İnsanların ana dillerini edinmeleri çocukluktan başlayıp devam eden bir süreçtir. Dil edinimi belki yaklaşık olarak ergenlik çağının sonlarında, üniversite yıllarında büyük ölçüde tamamlanmış sayılabilir, ama sona ermez. İnsan ölünceye kadar dilini öğrenmeye, geliştirmeye devam eder. Asıl dil eğitiminin ise iki safhası vardır : Birincisi ve aslî olanı okul öncesi, ikincisi ise okul dönemi. Hepimiz ana dilimizin temelini ailede, sokakta öğreniriz. Okulda bize öğretilen okuma yazmanın dışında standart dildir. Okul bize felsefî ve bilimsel düşünceye hazırlayan bir dil başarısı kazandırır.
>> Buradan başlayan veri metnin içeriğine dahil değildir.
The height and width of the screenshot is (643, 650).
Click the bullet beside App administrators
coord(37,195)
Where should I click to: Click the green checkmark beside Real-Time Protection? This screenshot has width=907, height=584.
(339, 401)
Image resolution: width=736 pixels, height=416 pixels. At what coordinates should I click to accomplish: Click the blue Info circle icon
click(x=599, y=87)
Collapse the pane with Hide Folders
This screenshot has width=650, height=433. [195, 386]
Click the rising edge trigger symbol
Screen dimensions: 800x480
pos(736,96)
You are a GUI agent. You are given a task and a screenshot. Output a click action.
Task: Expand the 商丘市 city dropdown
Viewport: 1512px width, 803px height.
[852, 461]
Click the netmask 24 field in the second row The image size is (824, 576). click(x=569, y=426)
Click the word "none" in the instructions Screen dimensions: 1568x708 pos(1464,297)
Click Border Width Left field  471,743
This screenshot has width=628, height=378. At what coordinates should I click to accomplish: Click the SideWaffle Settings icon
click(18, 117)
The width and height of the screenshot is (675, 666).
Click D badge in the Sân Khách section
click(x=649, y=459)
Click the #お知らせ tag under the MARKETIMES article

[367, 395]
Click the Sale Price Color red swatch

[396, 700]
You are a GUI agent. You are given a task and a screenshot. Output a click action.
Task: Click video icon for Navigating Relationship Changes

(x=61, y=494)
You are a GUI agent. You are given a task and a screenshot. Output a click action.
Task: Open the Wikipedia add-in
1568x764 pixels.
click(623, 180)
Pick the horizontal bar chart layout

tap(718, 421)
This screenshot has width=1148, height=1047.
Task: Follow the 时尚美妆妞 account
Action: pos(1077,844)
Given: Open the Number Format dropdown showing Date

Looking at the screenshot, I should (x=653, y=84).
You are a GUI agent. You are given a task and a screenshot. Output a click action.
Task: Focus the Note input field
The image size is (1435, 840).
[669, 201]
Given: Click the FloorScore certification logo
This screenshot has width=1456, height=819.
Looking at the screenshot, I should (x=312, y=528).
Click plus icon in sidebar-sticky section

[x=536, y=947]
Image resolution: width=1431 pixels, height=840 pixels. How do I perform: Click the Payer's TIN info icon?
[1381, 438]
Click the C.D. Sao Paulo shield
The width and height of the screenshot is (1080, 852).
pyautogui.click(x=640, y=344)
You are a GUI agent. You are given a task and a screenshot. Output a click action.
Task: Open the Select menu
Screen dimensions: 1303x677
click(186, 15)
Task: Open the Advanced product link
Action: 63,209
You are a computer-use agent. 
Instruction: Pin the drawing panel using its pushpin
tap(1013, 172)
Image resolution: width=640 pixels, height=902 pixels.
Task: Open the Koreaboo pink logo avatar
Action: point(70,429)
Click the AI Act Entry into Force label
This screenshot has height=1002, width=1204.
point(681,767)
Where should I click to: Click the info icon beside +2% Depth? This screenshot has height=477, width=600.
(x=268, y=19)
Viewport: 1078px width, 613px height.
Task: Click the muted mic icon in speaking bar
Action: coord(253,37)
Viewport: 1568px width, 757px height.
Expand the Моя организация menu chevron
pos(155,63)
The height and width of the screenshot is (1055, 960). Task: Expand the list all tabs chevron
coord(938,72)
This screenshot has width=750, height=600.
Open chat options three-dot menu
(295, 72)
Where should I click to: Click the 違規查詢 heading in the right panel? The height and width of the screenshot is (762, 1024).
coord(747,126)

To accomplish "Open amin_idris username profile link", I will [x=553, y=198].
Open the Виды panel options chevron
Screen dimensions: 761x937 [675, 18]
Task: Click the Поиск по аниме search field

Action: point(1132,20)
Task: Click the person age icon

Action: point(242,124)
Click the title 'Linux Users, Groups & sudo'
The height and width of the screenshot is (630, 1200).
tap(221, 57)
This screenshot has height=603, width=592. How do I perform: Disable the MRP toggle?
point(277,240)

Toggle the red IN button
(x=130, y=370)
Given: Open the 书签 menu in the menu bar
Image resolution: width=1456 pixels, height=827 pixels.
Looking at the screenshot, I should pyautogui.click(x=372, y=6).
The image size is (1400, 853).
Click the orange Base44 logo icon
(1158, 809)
Bilim ve kültür kavramlarının birçoğunu okul döneminde ediniriz. Okul döneminde iyi bir dil eğitimi almamış bireyin o dilin standardını elde etmesi, kültür kavramlarını bilmesi mümkün olmaz. Türkçenin geleceğini anlamaya çalışırken işte okul dönemindeki bu dil eğitimi meselesine de bir projeksiyon tutmamız gerekir. Burada iki durumla karşılaşıyoruz : 1) Türkçenin öğretilmesi 2) Öğretim dilinde Türkçeden uzaklaşma.
Bu maddeleri kısaca ele almak istiyorum. Türkçenin öğretilmesi konusunda eğitim ve öğretim aygıtımızın pek de başarılı olduğu söylenemez. Liseyi bitiren bir öğrencinin zengin bir Türkçe dağarcığına ve Türkçe kullanım kapasitesine sahip olduğunu söylemek son derece zordur. Bırakalım konuşmayı, sadece kaligrafi konusu olarak yazı yazmada bile bir standart tutturulabilmiş değildir. Orta halli bir öğrenci kendini güzel Türkçe ifadelerle anlatmaktan, birazcık edebî ve felsefî tat verilmiş söylemleri anlamaktan mahrumdur. Daha birkaç yıl öncesine kadar ilkokul öğrencileri yoğun bir sınav baskısı altında beş yıllarını test çözmekle geçiriyorlar, ne doğru dürüst bir kompozisyon yazıyor, ne de tahtaya çıkıp herhangi bir konuda konuşma konusunda eğitiliyorlardı. Bugün de durum çok değişmiş değildir. Kırk elli kişilik sınıflarda bir Türkçe öğretmeni hangi düzeyde dil eğitimi verebilir ki?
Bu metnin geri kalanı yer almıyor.